Greece lost 2 games in two days.


----------



## GreekStyler (Apr 30, 2003)

tasakalidis and dikoudis were rested for the game and did not play at all. Tsatsaris scored 22 points.


----------



## qwertyu (Dec 29, 2002)

actually 4 of the 5 starters were resting (the 2 you mentioned, Papaloukas and Hatzivretas).


----------



## Joey Tribbiani (Aug 17, 2003)

so what ,we are missing more than a half of our team and gurovic and stojakovic came from bench.no offense u greek guys i just want to say that your team is good but not good enough,you just don't have a player who can lead you to the medal(like in past yanakis,galis).
and don't forget that your national team started to practice one month before all other teams so in THIS MOMENT they are on higher level than the other teams,but don't forget at this moment. 
And still if you play against yugo in some semifinal match still you have complex to win against yugoslavia ,just remember last semifinal in athens 98 (5 minutes before the end 12 points lead for you ,and then dejan bodiroga happened and his 32 points-please don't say goood.old greek excuse-referee)


----------



## Gousgounis (Jul 24, 2003)

> so what ,we are missing more than a half of our team and gurovic and stojakovic came from bench.no offense u greek guys i just want to say that your team is good but not good enough,you just don't have a player who can lead you to the medal(like in past yanakis,galis).
> and don't forget that your national team started to practice one month before all other teams so in THIS MOMENT they are on higher level than the other teams,but don't forget at this moment.
> And still if you play against yugo in some semifinal match still you have complex to win against yugoslavia ,just remember last semifinal in athens 98 (5 minutes before the end 12 points lead for you ,and then dejan bodiroga happened and his 32 points-please don't say goood.old greek excuse-referee)
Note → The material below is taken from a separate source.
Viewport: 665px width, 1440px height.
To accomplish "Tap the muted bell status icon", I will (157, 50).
Unfortunately you are right 100%......Sad but true..
I don't understand why some of the Greek guys in here are so optimstic about Eurobasket....When crap players like Sigalas, Alvertis are starters it simply shows that our NT simply isn't good enough.....


----------



## GreekStyler (Apr 30, 2003)

so far it is 1 all between greece and serbia in friendly games this season. See u at eurobasket for the decider. Greece will win!


----------



## Matiz (Jun 5, 2003)

Greece have the strongest team ever, a bit short of point guards but all othert spots well covered with reserves, and it would be a surprise to me if they wouldn't reach top4. 
But the fact is quality of Eurobasket is rising for the last few years, more and more playerss are drafted for NBA some even get a chance to play- so before upcming EC there are about 8-10 NT's which are claiming they are strongest ever.


----------



## SEOK (Apr 3, 2003)

> Originally posted by <b>Gousgounis</b>!
> Unfortunately you are right 100%......Sad but true..
> I don't understand why some of the Greek guys in here are so optimstic about Eurobasket....When crap players like Sigalas, Alvertis are starters it simply shows that our NT simply isn't good enough.....
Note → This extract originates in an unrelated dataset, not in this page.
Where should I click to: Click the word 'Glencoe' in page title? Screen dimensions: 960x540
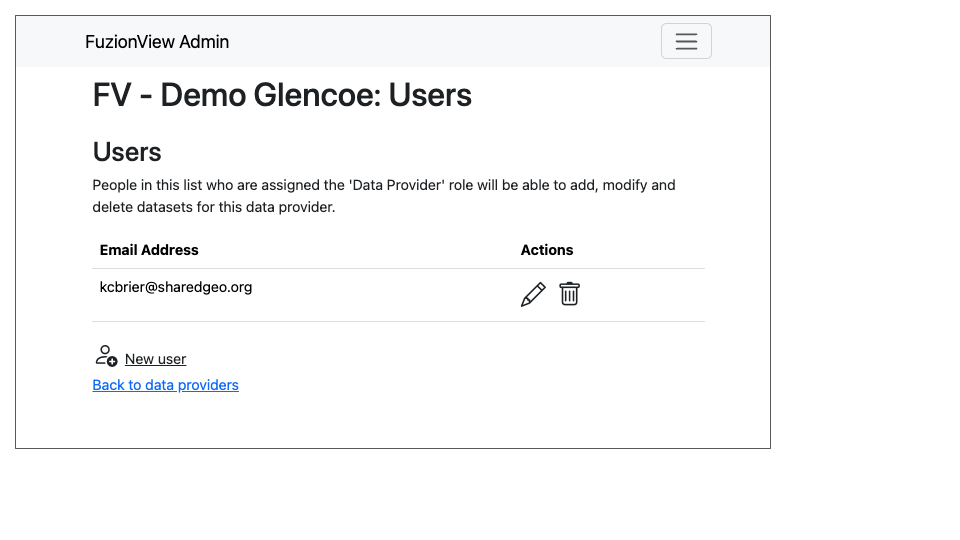317,95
What's that, Zoom, the Greek version of Erciyes? Sometimes you look like him. 
But you're right. With Zisis, Tapoutos and Mpourousis replacing Sigalas, Alvertis and Rentzias, this team would be much better. Considering Alvertis "crap" is exactly the same of considering Kutluay the best guard of Europe (Erciyes dixit...).


----------



## Gousgounis (Jul 24, 2003)

To WonderPelekanos:
First of all i didn't say that Sigalas and Alvertis should be replaced wth Zisis and Tapoutos....Don't come up wth false arguments Gianfranco......if you are gonna come up wth arguments please use things have said and not things i haven't said.....
Second of all....i am just realistic....The serb said it...And he was right 100% ....And i think that any Greek that has a little common sense in his head will agree with him.....
Third of all...Alvertis and Sigalas might not be crap players but they won't make a dfference.... They are not players that can lead this NT to succes.....They didn't lead the NT to succes in Eurobasket 97,99, 01 and will hardly make it 03.......
What's wrong with me belevng that?????
Okay then maybe the other players available that play at the same position are not as good as them [according to you]....But that doesn't change the fact that Sigalas and Alvertis are not good enough....The same way AEK, Oly , and PAO are only pleased when ther team is number one the same way
i want our NT to be number one...not end up fifth, or fourth..That's why believe that players like Sigalas and Alvertis are not good enough....regardless of the fact that there aren't any better players available [according to you]......


----------



## SEOK (Apr 3, 2003)

> Originally posted by <b>Gousgounis</b>!
> To WonderPelekanos:
> First of all i didn't say that Sigalas and Alvertis should be replaced wth Zisis and Tapoutos....Don't come up wth false arguments Gianfranco......if you are gonna come up wth arguments please use things have said and not things i haven't said.....


Ok, you're right. Sorry. 



> Second of all....i am just realistic....The serb said it...And he was right 100% ....And i think that any Greek that has a little common sense in his head will agree with him.....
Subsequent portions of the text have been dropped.